Still, most of the negative publicity that the monarchy attracts stems from those figures worthy of comic opera: Prince Andrew and Prince Harry. Andrew’s presence with his fellow royals at this year’s Easter service was a typical piece of reputational mishandling. The only place that he should be, by rights, is in a Siberian gulag, but his birth has seen him maintain a level of luxury that few would reasonably consider that he is entitled to. The Duke of York’s curious ability to be cast out of the official working monarchy but still to pay the comprehensive bills he is faced with is a source of mystery to all who have taken even the most cursory glance into his opaque finances. Even leaving aside the residual foul taste left by his involvement in the Epstein affair, it seems extraordinary that there has been no serious reckoning for him. The closest that there came were two ho-hum dramatisations of the Newsnight interview last year, which made him look a buffoon rather than wicked and therefore, in their own way, let him off the hook. Yet even as he squats in Royal Lodge, brooding or counting his ill-gotten gains, he is as sinister as he is ridiculous.
The same cannot be said for his nephew, who has fully embraced a life of monetising his status, and has made himself tawdry and pathetic in the process. The Duke of Windsor and Wallis Simpson were widely criticised for writing two memoirs in the 1950s, but they look like models of restraint and loyalty compared to the Harry and Meghan show. So much has been written about their California-based antics, not least by me for this paper, that it is tedious to recount even one-tenth of their grasping, ungrateful ways.

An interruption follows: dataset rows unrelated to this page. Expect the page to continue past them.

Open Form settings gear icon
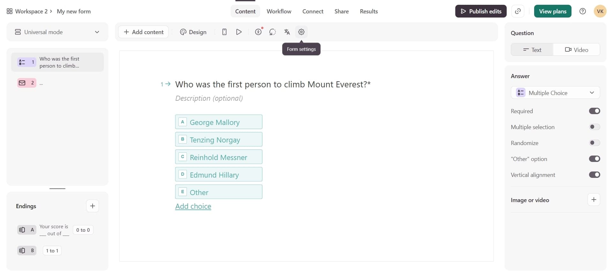The height and width of the screenshot is (277, 613). (301, 32)
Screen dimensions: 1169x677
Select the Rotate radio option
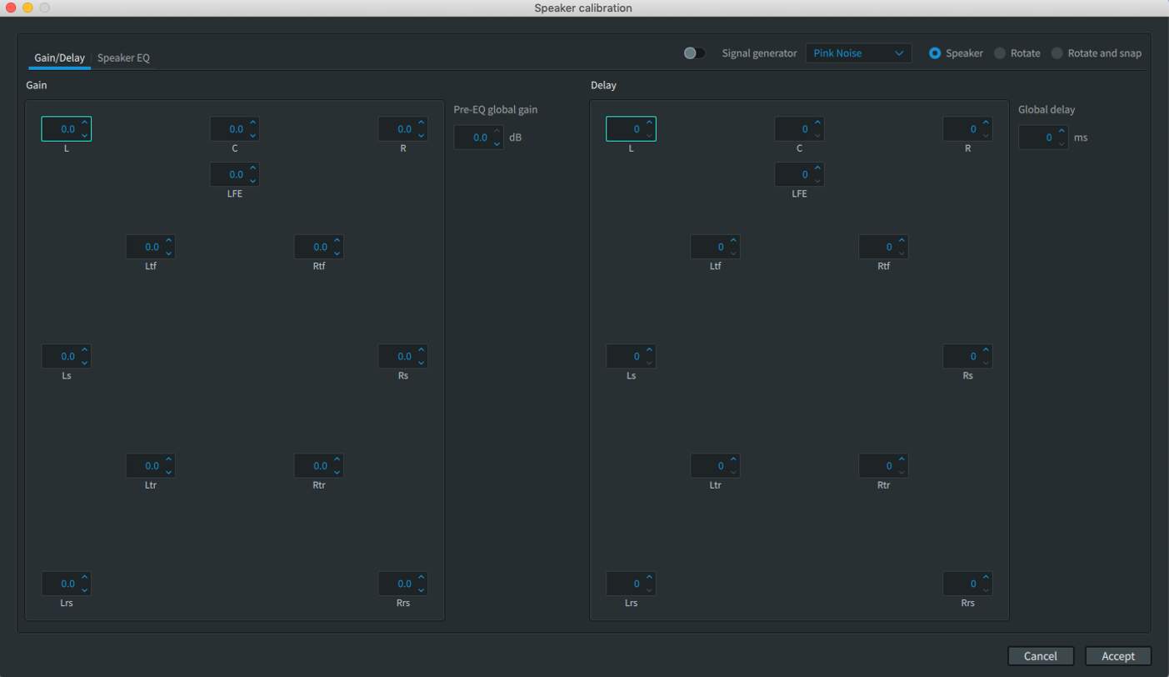coord(1000,53)
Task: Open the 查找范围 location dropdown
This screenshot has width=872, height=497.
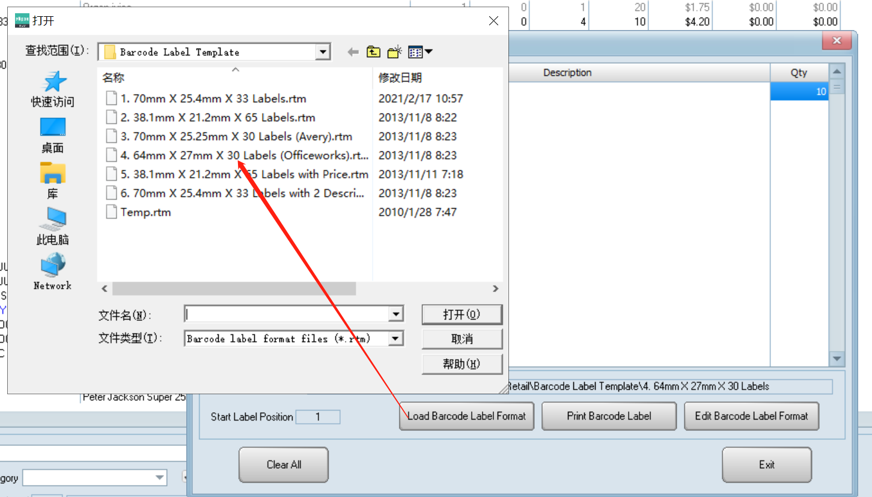Action: pyautogui.click(x=323, y=52)
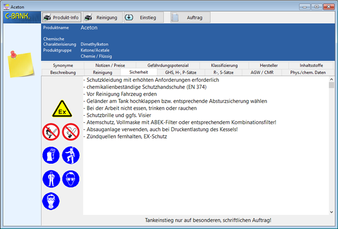This screenshot has width=338, height=229.
Task: Click the scroll down arrow in safety text
Action: coord(331,212)
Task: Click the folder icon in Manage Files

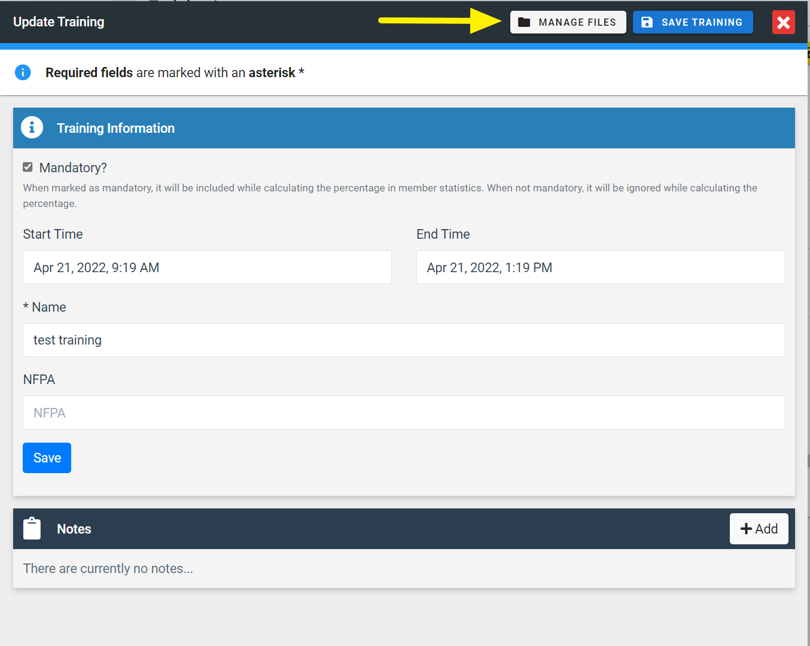Action: tap(524, 22)
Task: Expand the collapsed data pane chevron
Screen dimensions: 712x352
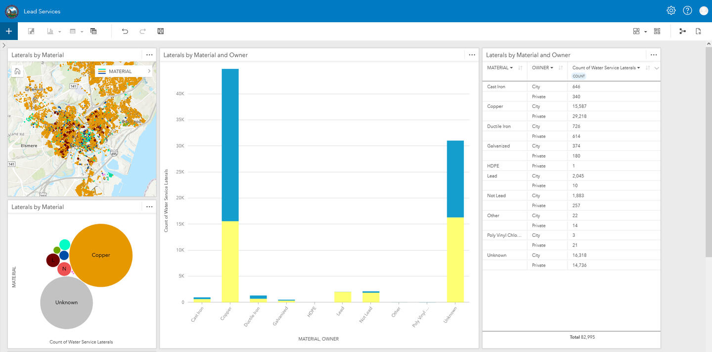Action: click(x=4, y=45)
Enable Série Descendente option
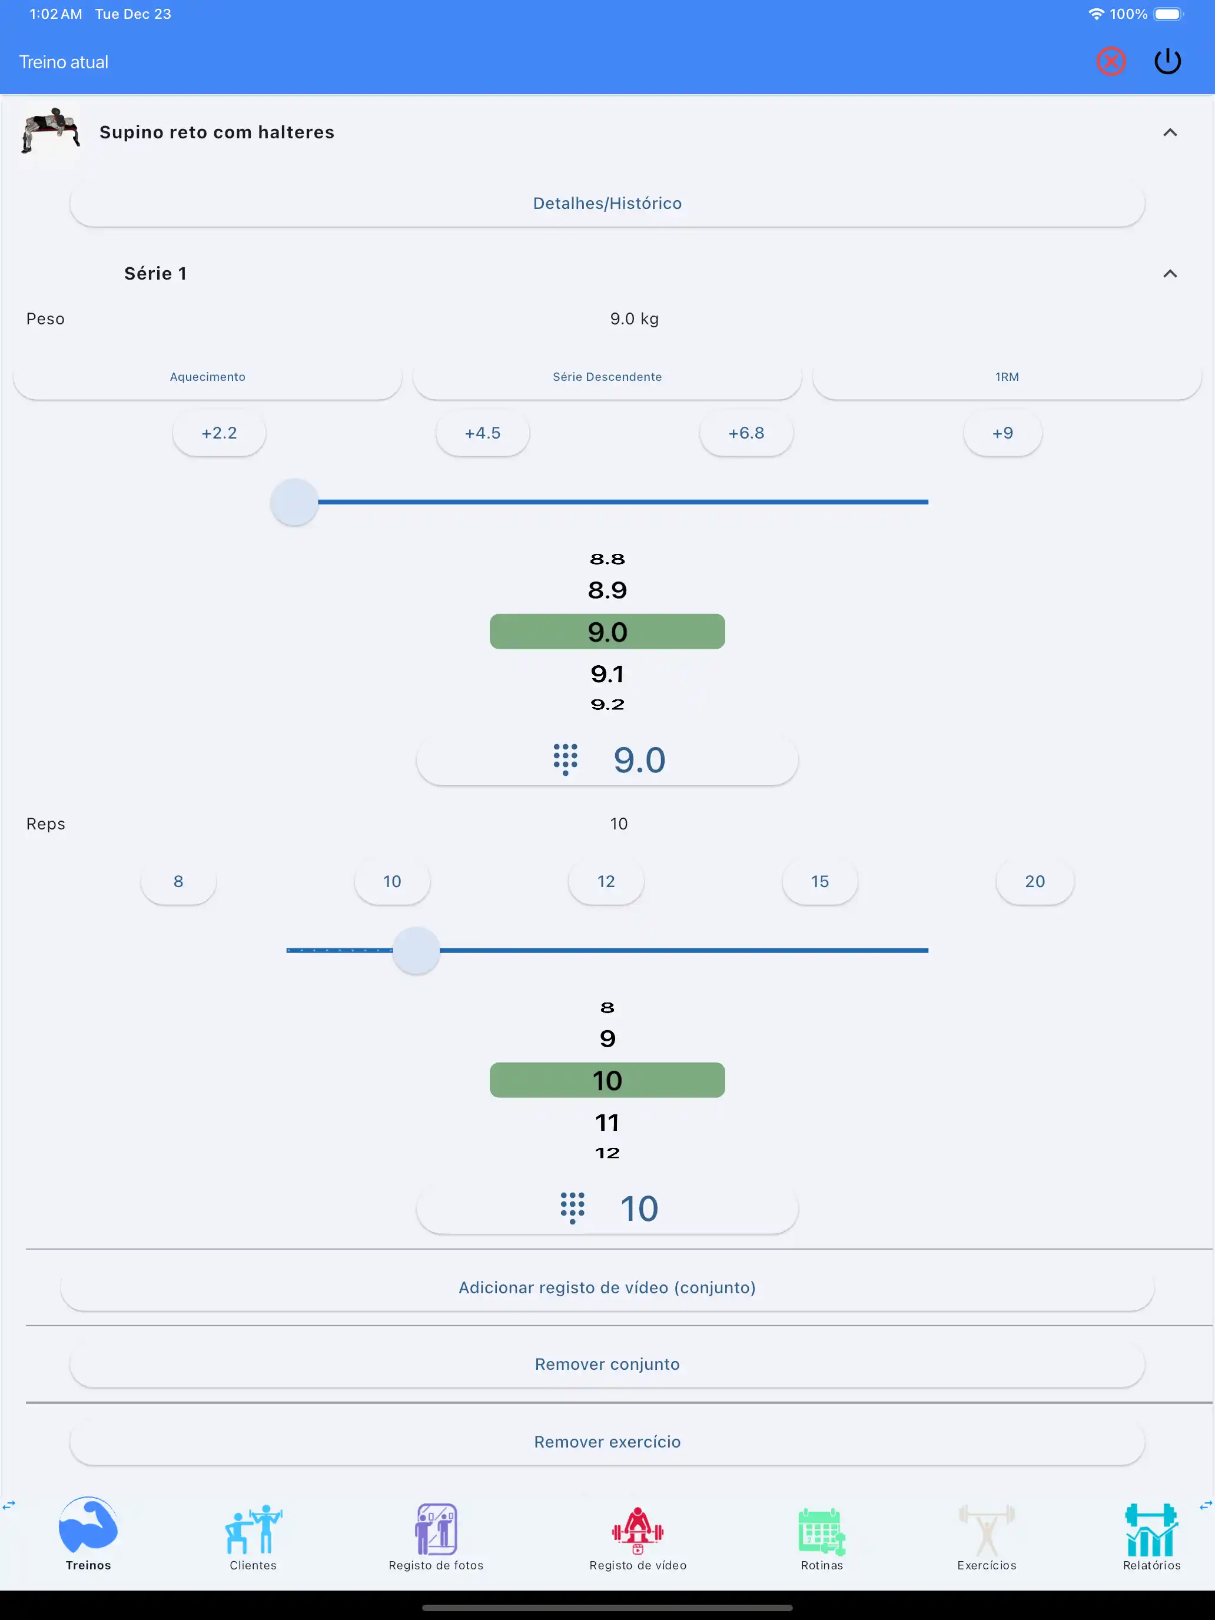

Yet reputationally the Duke of Sussex has caused grave, possibly irrevocable, damage to the monarchy. His late grandmother skilfully derailed a bandwagon of allegations of racism and bullying with three simple words: ‘Recollections may vary.’ Since her death, however, nobody seems capable of responding to them with anything like a cogent dismissal. Instead, it has been more convenient to pretend that they do not exist.
If the Royal Family was elected, rather than divinely ordained, then there would inevitably be severe discontent with how the current administration has worked out so far. It is just as well for them that there can be no such democracy applied to the status quo. We will have Charles as king until he dies, and then we can expect King William to inherit the throne at a rather sprightlier age than 73. But much has changed since the heyday of the late Queen. The question now, amid failing health and reputation alike, is not so much whether the monarchy should continue, but whether anyone especially cares whether it does or not. The late Queen Mother used to fret that the greatest threat to the institution’s continued survival was indifference. Judging by the yawns that routinely greet the announcement of anything other than extreme bad news these days, it may be that that point has been reached by now. In which case, all I can say – with personal sympathy rather than any deep monarchical belief – is God save the king.